はじめに
2021年11月 Microsoft社より「.NET6」が長期サポート(LTS)としてリリースされました。
「.NET Core」と同じようにWindowsはもとより、LinuxやMAC OSなどマルチプラットフォームで動作可能です。
また、同時に今までLTSであった「.NET Core 3.1」が2022年12月にサポート終了とのことで、これを機会に「.NET6」への移行を検討していきたいと思います。
コンソールアプリで検証
前提として「.NET6」を利用するにあたり「Visual Studio 2022」もインストールします。
プロジェクトの作成
まずは、コンソールアプリケーション プロジェクトを作成します。
- Visual Studioを起動し、「ファイル」->「新規作成」->「プロジェクト」
- 「コンソールアプリ」を選択し「次へ」
- プロジェクト名、場所、ソリューション名を入力し「次へ」
- 「フレームワーク」で「.NET 6.0 (長期的なサポート)」を選択し「作成」
プロジェクトの作成が完了すると、新しいテンプレートでのコードが作成されます。
// See https://aka.ms/new-console-template for more information
Console.WriteLine("Hello, World!");
こちらは「最上位レベルのステートメント」、「暗黙的な using ディレクティブ」、「グローバルの using ディレクティブ」がテンプレートに採用されており、その効果によって、コードが簡略化(using、クラス、Mainメソッド等の簡略化)されています。それぞれについて、簡単に紹介していこうと思います。
最上位レベルのステートメント
今まではMainメソッドを明示的に含める必要がありましたが、C# 9以降では、Mainメソッドを記載する必要がなり、コンパイラーが自動で、クラスとMainメソッドエントリーポイントを生成してくれます。

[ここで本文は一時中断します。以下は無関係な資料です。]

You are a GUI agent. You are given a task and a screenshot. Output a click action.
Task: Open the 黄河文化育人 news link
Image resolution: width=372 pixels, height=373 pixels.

ここで困るのは、非同期(async/await)や起動引数(args)そして、プロセスの終了コード(return値)となるのですが、それぞれ、意識せずに利用可能です。
// await
Console.Write("Hello ");
await Task.Delay(5000);
Console.WriteLine("World!");
// args
if (args.Length > 0)
{
foreach (var arg in args)
{
Console.WriteLine($"Argument={arg}");
}
}
else
{
Console.WriteLine("No arguments");
}
// プロセスの終了コード
return 0
つまり、こんな関係性でコンパイル時に自動で解析してくれます。
最上位レベルのステートメント | 暗黙的なMainメソッドのシグネチャ |
---|---|
await 及び return | static async Task<int> Main(string[] args) |
await | static async Task Main(string[] args) |
return | static int Main(string[] args) |
await 及び returnなし | static void Main(string[] args) |
但し、この機能を利用したくない場合は、一旦フレームワークを「.NET 5」でプロジェクトを作成し、csporjを以下のように書き換えることで通常通りに「.NET 6」で実装できます。
<PropertyGroup>
<OutputType>Exe</OutputType>
<TargetFramework>net5.0</TargetFramework> <!-- ここを 下のようにnet6.0に書き換えます-->
</PropertyGroup>
暗黙的な using ディレクティブ
プロジェクトの種類に基づいて「using ディレクティブ」が自動的に追加されます。コンソールアプリの場合は、以下のディレクティブが暗黙的に追加されます。そのため、明示的にusingで指定せずに利用することが可能です。
- using System;
- using System.IO;
- using System.Collections.Generic;
- using System.Linq;
- using System.Net.Http;
- using System.Threading;
- using System.Threading.Tasks;
この機能を削除する場合は、csprojで「ImplicitUsings」を「disable」に設定します。
<PropertyGroup>
<OutputType>Exe</OutputType>
<TargetFramework>net6.0</TargetFramework>
<ImplicitUsings>disable</ImplicitUsings>
<Nullable>enable</Nullable>
</PropertyGroup>
グローバルの using ディレクティブ
プロジェクト全体に暗黙的なusingを追加したり削除する際に記載します。
具体的にはcsprojに以下を追加します。
<ItemGroup>
<Using Include="System.text" /> <!-- 追加 -->
<Using Remove="System.Net.Http" /> <!-- 削除 -->
</ItemGroup>
終わりに
簡単に書けるようになったね。で終わらずに内部の仕組みを簡単に調べてみました。
まだ触れていませんが、NULL許容コンテキストやアプリケーションの設定ファイルの読み込みなども次回に試していきます。